# Koo et al, ACL 2008

Simple semi-supervised dependency parsing is a paper by Koo, Carreras, and Collins online at [www.cs.columbia.edu/~mcollins/papers/koo08acl.pdf].

## Citation

Terry Koo, Xavier Carreras, and Michael Collins. Simple semi-supervised dependency parsing. In Proceedings of the 46th Annual Meeting of the Association for Computational Linguistics: Human Language Technologies, pages 595-603, Columbus, Ohio, USA, June 2008.

## Summary

The authors's experiment is to train a dependency parser in English and Czech. Their improvement is to use word clusters as an additional feature. The word clusters are drawn from the BLLIP corpus, which uses the Brown clustering algorithm. They examine (1) the added performance by adding word clusters as features and (2) the amount of of data is needed to achieve the same accuracy without the word cluster features. It turns out that with the cluster features, the parser does statistically significantly better. They also observe that one only needs about half the data when using cluster features to achieve the same accuracy.

## Clustering

The use the Brown clustering algorithm to group words into groups. The result is a mapping from words to bit-strings where the closer the bit-strings, the closer the words are. With the bit-strings, we can decide how many clusters to allow by only considering the first k bits. If the tree were perfectly balanced, that would give ${\displaystyle 2^{k}}$ clusters. For the English parser, they use a word clusters from the BLLIP corpus; for the Czech parser they cluster they make their own clusters.

## Experiment

They trained their parsers using average perceptron. They devote a fair bit of work to choosing the appropriate features. It turns out that choosing the right length of the prefix was very important to getting good features. It turns out that using an average length prefix (somewhere in the range of 12 to 20 bits) did not produce good features. Instead, they settled on two different types of features that relied on the word clusters: one short bit prefix (4-6 bits; they said it overlapped with the part of speech features) and longest possible bit strings. One thing they found was that combining part of speech features with short bit prefix features was helpful as well. They hypothesized this could be because the clustering algorithm wasn't able to find syntax similarities in words.
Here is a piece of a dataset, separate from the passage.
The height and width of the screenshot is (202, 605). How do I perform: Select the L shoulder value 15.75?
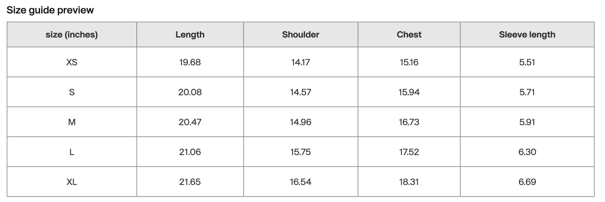coord(301,152)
The experiment was a success. Using word cluster features, the authors improved their baseline from 92.02% to 93.16% for English and from 86.13% to 87.13% in Czech. As noted in the summary, they found that the word cluster features significantly improved performance for all sizes of the training set. They also noted that for the same accuracy, one only had to train the word cluster parser on half the data as a non-word cluster parser.

Next, they investigated the part of speech tagger. They used MXPOST to tag the part of speech as a feature to the parser. When they began to reduce the training data, tried also reducing the training data that the part of speech tagger could run on. It turns out that reducing the amount of training data the part of speech tagger had had little effect on the improvement the word clustering features were able to give. It turns out that the parser with limited training data for the POS tagger and word clustering was about as good as the parser with full training data for the POS tagger and no word clustering features.

## Related Work

According to the authors, their paper was heavily influenced by Miller et al, HLT 2004, which used word clustering to improve a named entity recognizer. Wang et al, IWPT 2005 does similar work with word clustering, but they use a generative model instead of a discriminative one.